Father Mike looked at me, his eyes were warm and soft and he nodded.

"She wanted, so bad, for me to come back and marry Danny. I led her on... for years," I admitted, thinking of how hard I worked to keep Danny from breaking up with me, how hard I worked to keep her hope alive and him at bay. How much I'd hated living with him, and how relieved I'd been when he was finally gone. "I abandoned her."

"You haven't abandoned your mother Sarah," he told me. "We talk about you a lot. She's very proud of you, of what you've achieved, but also of who you are. Your mother admires you."

I think I would have laughed in anyone else's face, but this was THE Father Mike. I kinda had to believe him.

"I don't know what to say."

"You don't need to say anything. Think. Think about your feelings, about your friend..."

"Claire."

"About Claire's feelings - and please come back Sarah, I want to see you again," he told me, handing me his card, showing me a number scrawled on the back. "That's my cell, feel free to call anytime - day or night. I mean it. I know what a lonely place New York can be, but you're not alone, I promise."

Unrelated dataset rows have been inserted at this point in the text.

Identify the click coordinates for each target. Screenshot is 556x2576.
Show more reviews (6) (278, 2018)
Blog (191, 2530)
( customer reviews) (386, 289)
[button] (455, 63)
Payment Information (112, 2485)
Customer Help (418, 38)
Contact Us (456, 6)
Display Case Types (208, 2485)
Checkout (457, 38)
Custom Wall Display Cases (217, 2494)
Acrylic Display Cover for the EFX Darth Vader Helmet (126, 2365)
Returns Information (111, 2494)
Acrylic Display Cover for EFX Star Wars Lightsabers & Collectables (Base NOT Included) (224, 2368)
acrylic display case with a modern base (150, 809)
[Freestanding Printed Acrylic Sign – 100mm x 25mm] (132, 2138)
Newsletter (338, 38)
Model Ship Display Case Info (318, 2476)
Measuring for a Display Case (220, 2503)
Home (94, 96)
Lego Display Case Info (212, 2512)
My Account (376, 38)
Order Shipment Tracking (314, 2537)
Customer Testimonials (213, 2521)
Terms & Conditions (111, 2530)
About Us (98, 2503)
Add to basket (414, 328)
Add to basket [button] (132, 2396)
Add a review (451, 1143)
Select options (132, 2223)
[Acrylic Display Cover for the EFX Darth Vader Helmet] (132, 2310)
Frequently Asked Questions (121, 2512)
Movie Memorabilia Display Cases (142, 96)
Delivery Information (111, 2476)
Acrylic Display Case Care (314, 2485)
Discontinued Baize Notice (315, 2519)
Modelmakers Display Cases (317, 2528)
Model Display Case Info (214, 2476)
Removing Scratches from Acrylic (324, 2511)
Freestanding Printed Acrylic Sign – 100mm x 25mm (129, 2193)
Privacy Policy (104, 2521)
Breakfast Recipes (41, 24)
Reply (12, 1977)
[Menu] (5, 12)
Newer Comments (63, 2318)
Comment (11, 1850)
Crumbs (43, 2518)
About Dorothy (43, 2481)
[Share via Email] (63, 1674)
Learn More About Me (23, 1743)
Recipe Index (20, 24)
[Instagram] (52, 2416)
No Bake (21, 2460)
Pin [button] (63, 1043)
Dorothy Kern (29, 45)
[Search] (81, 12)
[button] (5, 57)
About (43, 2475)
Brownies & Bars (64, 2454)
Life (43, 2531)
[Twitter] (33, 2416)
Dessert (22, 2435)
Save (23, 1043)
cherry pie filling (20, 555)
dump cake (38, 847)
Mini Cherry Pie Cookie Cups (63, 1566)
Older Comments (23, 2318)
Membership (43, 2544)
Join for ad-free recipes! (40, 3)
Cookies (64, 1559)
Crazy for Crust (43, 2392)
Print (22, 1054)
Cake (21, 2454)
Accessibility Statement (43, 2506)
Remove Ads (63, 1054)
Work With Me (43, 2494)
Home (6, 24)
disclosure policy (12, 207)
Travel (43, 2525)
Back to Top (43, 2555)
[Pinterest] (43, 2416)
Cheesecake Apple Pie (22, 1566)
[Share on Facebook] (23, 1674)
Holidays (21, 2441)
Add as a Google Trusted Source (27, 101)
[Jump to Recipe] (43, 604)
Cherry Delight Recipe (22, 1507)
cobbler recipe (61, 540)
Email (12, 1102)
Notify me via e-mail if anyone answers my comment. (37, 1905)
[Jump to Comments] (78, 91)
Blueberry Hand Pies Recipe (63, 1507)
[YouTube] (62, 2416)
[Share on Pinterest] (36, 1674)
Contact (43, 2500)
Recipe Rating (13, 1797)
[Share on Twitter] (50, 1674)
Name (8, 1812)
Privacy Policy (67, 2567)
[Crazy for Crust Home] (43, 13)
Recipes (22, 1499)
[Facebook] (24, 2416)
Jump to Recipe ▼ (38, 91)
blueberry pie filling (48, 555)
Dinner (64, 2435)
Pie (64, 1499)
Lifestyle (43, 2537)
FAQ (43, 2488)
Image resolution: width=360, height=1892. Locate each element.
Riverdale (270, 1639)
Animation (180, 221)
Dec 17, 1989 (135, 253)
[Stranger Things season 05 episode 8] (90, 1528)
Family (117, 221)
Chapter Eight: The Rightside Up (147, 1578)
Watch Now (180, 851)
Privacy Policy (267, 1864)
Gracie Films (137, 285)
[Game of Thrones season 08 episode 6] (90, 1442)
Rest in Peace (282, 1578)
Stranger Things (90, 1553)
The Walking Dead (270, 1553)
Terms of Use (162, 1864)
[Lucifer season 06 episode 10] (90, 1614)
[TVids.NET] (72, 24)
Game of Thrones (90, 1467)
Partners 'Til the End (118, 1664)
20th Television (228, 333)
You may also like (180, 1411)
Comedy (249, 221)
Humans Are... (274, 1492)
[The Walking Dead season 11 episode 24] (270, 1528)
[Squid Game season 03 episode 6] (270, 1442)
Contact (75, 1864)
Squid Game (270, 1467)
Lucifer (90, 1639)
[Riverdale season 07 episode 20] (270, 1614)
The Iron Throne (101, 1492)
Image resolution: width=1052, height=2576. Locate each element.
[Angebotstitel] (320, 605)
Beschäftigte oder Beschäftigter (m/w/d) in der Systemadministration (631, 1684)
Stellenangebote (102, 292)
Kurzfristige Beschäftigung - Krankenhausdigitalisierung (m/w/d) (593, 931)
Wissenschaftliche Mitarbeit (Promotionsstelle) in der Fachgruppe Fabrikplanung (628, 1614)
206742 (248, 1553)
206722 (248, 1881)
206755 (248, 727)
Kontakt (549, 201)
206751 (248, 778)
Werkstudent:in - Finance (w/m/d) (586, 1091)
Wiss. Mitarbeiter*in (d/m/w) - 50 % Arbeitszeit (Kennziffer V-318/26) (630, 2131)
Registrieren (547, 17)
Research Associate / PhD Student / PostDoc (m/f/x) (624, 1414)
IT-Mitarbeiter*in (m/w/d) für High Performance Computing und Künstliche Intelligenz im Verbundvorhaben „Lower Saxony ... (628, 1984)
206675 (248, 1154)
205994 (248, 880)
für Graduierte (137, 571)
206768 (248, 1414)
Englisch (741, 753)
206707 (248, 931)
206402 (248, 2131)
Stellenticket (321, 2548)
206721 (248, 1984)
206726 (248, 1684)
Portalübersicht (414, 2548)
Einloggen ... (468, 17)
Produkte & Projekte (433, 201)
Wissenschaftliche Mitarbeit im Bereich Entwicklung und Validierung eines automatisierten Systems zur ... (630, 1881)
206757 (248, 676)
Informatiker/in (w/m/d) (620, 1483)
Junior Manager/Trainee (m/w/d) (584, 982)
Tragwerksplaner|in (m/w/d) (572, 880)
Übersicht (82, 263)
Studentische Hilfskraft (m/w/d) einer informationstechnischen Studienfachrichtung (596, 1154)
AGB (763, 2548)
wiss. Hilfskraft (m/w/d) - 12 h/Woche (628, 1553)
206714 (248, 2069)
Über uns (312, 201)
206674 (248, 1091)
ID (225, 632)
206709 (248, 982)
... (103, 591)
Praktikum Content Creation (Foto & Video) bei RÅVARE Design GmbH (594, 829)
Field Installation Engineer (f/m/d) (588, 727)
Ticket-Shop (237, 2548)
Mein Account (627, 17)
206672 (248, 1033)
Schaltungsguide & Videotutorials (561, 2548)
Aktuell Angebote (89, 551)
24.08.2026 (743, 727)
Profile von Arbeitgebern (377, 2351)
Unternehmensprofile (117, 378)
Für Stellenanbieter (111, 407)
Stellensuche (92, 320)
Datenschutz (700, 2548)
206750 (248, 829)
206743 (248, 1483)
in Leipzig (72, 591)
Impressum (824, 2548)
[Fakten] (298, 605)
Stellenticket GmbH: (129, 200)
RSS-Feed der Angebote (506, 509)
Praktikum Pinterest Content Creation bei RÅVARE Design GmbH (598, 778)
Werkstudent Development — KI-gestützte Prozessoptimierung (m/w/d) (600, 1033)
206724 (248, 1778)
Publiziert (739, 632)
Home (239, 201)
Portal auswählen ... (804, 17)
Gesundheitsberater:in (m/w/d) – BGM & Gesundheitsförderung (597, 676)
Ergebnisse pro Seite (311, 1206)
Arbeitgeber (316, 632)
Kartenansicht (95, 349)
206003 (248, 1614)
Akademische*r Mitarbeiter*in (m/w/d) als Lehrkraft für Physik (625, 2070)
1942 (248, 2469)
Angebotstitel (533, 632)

My chest and head felt feverishly hot, I started to step back, but instead I leaned forward and embraced Father Mike. He hugged me back, holding me tight in those giant arms. He smelled like Old Spice and cabbage. I felt safe.

He whispered that it will get better. It felt good to hear that, to be hugged, but I left St. Joseph's in as much of a daze as I entered it. I started to walk west, I wished I could say that I thought about my mother, but all I thought about was Claire. I began my penance.

Hail Mary, full of grace. The Lord is with thee.

I walked crosstown to the Bowery, found myself standing on the corner, checked for texts, not knowing what to do. I realized my mind was trying to map a route to Claire's apartment, but couldn't sort the way; which train to take.

'Can't get there from here,' I thought. I imagined Claire greeting me coolly at her door. Waiting for me to explain myself. What would I say? I felt sick from crying. My head throbbed. I turned down Bowery and headed to Spring Street. I looked up and saw The New Museum, the expanded mesh facade Claire had said reminded her of a trash can "... but in a good way!"

Blessed art thou amongst women, and blessed is the fruit of thy womb, Jesus.

I checked my phone for messages before I went down the hole. There were none. I decided to take the Six train uptown. The wind of an arriving train blew my hair as I started down the stairs. I got through the turnstile and rushed to catch and squeezed through the doors just as they closed. The car was relatively full, but there were plenty of seats. I settled in on a bench, arms crossed, and waited for my stop.

Playing over and over in my mind was my strange meeting with Father Mike, his kind words, so unexpected - mutually, reciprocally...

A few minutes later, lost in thought, I saw the doors closing and jerked to my feet realizing I had missed my stop. I sat back down, feeling self conscious of the looks I'd gotten, but much more alert to my surroundings and appearance.

'I probably look half dead,' I thought. 'I feel dead.'

I got off at 51st and found my way to the exit. Feeling drained as I climbed the steps. Once above ground I took a moment to orient myself and started walking crosstown, kicking myself for the blocks I'd added to my trip. I checked my phone. There were no texts, but I had a voicemail. I couldn't deal with my mother at that moment. I stuck my phone in my pocket and headed west.

It was only as I saw the backside of the cathedral that I realized my detour had taken me straight to St Patrick's. I stood there, staring across Madison Ave and felt a bloom of boiling rage.